Decisione temporanea per abbassare i prezzi

Il governo degli Stati Uniti ha autorizzato, per 30 giorni, la vendita di alcuni barili di petrolio iraniano. L'idea ufficiale è semplice: usare quei barili per tenere i prezzi sotto controllo mentre prosegue Operation Epic Fury.

Perché adesso

I prezzi del petrolio sono saliti oltre i 100 dollari al barile dopo che gli Stati Uniti hanno lanciato attacchi aerei contro l'Iran il mese scorso. A questo si sono aggiunti i bombardamenti israeliani su un grande giacimento off shore di gas iraniano e la chiusura dello Stretto di Hormuz, un passaggio cruciale per il commercio mondiale di petrolio e gas. Tutto ciò ha spinto al rialzo anche i prezzi della benzina.

Cosa dice l'amministrazione

  • Autorizzazione temporanea: la vendita è stata autorizzata tramite una licenza generale della Tesoreria per 30 giorni.
  • Obiettivo dichiarato: usare le vendite per contenere i prezzi e continuare l'operazione militare.
  • Controllo sui ricavi: secondo funzionari Usa, l'Iran avrà difficoltà ad accedere ai proventi generati da queste vendite.
  • Pressione continua: gli Stati Uniti dichiarano che manterranno la massima pressione su Teheran e sul suo accesso al sistema finanziario internazionale.

Un funzionario ha riassunto così la strategia: "useremo i barili iraniani contro Teheran per tenere il prezzo basso".

Reazioni e dubbi

L'approccio è una parziale inversione rispetto alla lunga campagna di forte pressione economica pensata per indebolire l'economia iraniana. Alcuni, come la senatrice democratica Jeanne Shaheen, criticano la mossa: secondo Shaheen l'allentamento delle sanzioni offre al governo iraniano «una boccata d'ossigeno finanziaria» mentre gli americani continuano a pagare il prezzo della guerra.

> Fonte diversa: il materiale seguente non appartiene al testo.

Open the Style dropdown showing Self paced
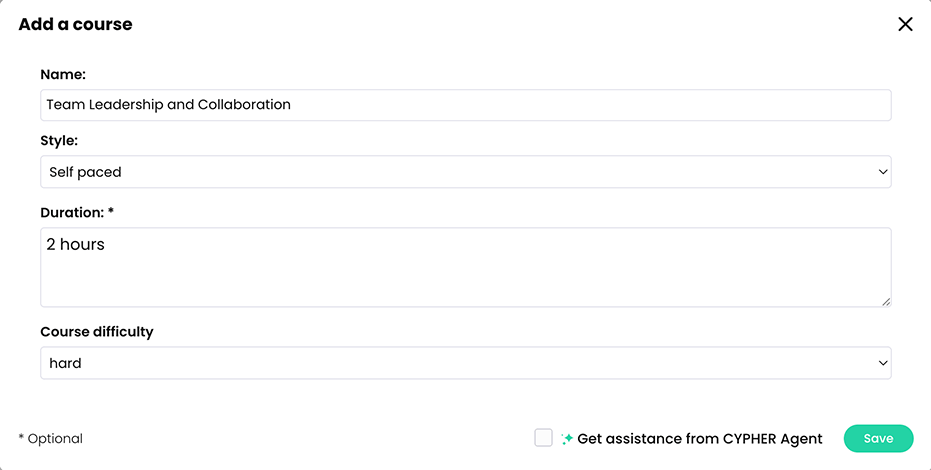 [x=465, y=172]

Shaheen ha aggiunto che definire la situazione senza un piano sarebbe un eufemismo.

Previsioni dell'amministrazione

Un altro funzionario ha detto di essere fiducioso che la sospensione temporanea delle sanzioni porterà benefici economici a lungo termine agli Stati Uniti. La sua argomentazione è stata chiara: "qualsiasi interruzione a breve termine si tradurrà in guadagni economici a lungo termine per gli americani, perché non c'è prosperità senza sicurezza".

Il presidente ha riconosciuto che un conflitto con l'Iran poteva far salire i prezzi del petrolio, ma ha osservato: «In realtà mi aspettavo di peggio» riferendosi all'impatto sui mercati, mentre elogiava l'operazione militare e la forza dell'economia.

Cosa cambia per il pubblico

  • La misura è temporanea e mirata a calmare rapidamente i prezzi.
  • Resta però il rischio politico e la controversia sul fatto che l'Iran possa comunque ricavare benefici economici.
  • Il dibattito politico interno negli Stati Uniti è acceso: alcuni vedono la mossa come necessaria per proteggere i consumatori, altri come una concessione pericolosa.

In sostanza, è una soluzione a breve termine in un contesto che rimane instabile e molto dibattuto.